How the Web crawler handles soft error pages

You can configure the Web crawler to handle custom pages that Web site administrators create when they do not want to return a standard error code in response to requests for certain pages.

If an HTTP server cannot return the page that a client requests, the server normally returns a response that consists of a header with a status code. The status code indicates what the problem is (such as error 404, which indicates that the file could not be found). Some Web site administrators create special pages that explain the problem in more detail and configure the HTTP server to return these pages instead. These custom pages are called soft error pages.
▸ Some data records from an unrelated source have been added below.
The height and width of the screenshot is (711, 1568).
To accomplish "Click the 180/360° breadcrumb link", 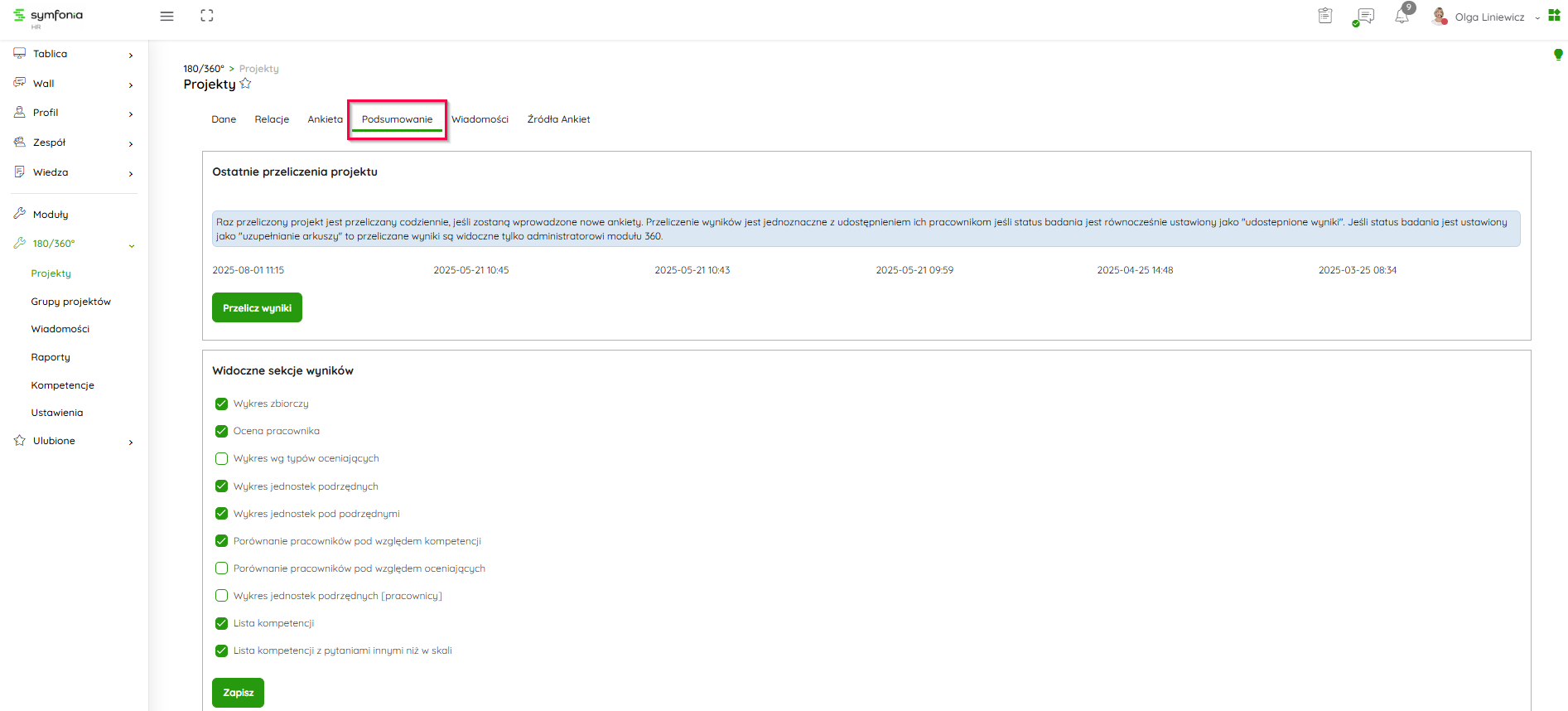I will tap(203, 69).
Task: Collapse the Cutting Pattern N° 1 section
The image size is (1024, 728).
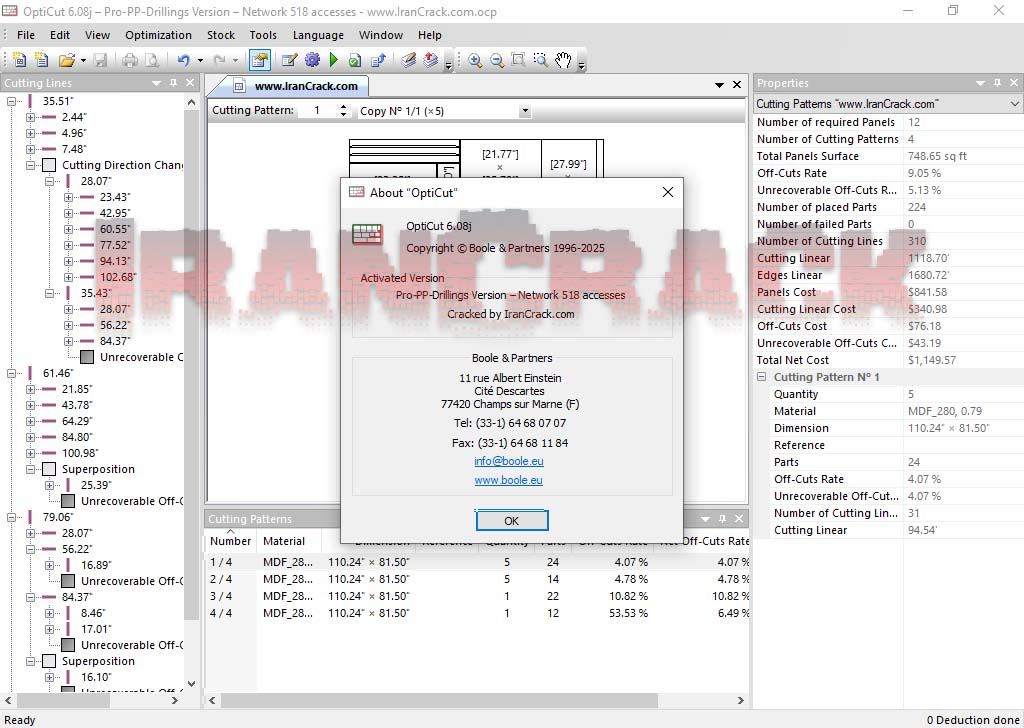Action: (762, 377)
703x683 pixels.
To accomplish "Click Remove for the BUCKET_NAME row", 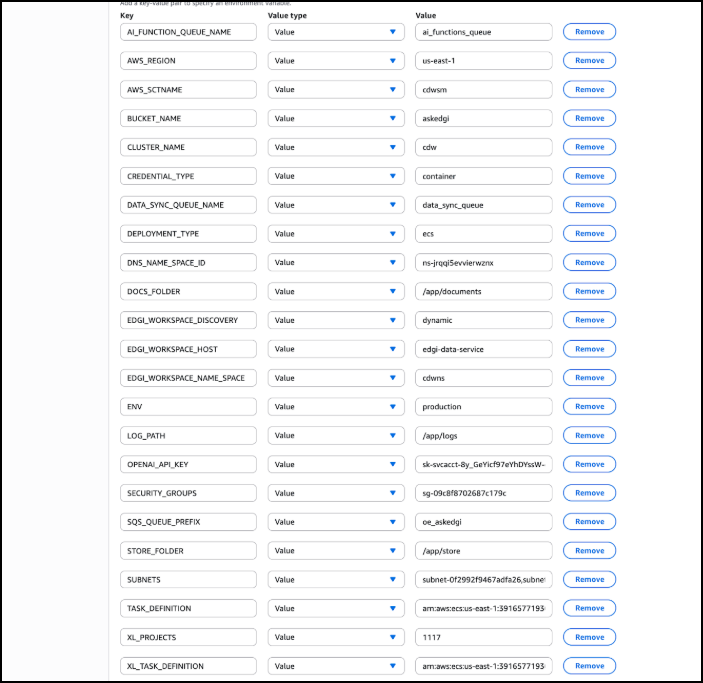I will tap(589, 118).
Soft error pages can distort the Web crawler's results. For example, instead of receiving a header that indicates a problem, the crawler receives a soft error page and the status code 200, which indicates the successful download of a valid HTML page. But this downloaded soft error page is not related to the requested URL, and its content is nearly identical each time it is returned in place of a requested page. These irrelevant and near-duplicate pages distort the index and search results.

To handle this situation, you can specify options for handling soft error pages when you configure the Web crawler. The Web crawler needs the following information about each Web site that returns soft error pages:

Example

This following configuration tells the Web crawler to compare all valid HTML pages (status code 200) that are returned from the http://www.mysite.com/hr/* Web site to the specified title and content patterns. If the <TITLE> tag of a page begins with "Sorry, the page" and the content of the document contains anything (*), then the crawler handles the page the same way it would a status code 404 (the page was not found).
Table 1. Soft error page example
URL pattern Title pattern Content pattern HTTP status code
http://www.mysite.com/hr/* Sorry, the page* * 404
You can create multiple entries for the same Web site to handle different status codes. Each status code from the same Web site requires its own entry in the Web crawler's configuration.

Using wildcard characters

The URL, title, and content patterns are not regular expressions. The asterisk character matches any characters up to the next occurrence of any non-wildcard character. For example:

*404 matches any characters404
404: * matches 404: any characters
http://*.mysite.com/* matches http://any host.mysite.com/any file
* matches any characters

Affect on performance

When you configure options for handling soft error pages, you increase the amount of crawler processing time because all successfully crawled pages must be checked. More processing time is required to check for pattern matches and determine whether a page or a replacement status code should be returned.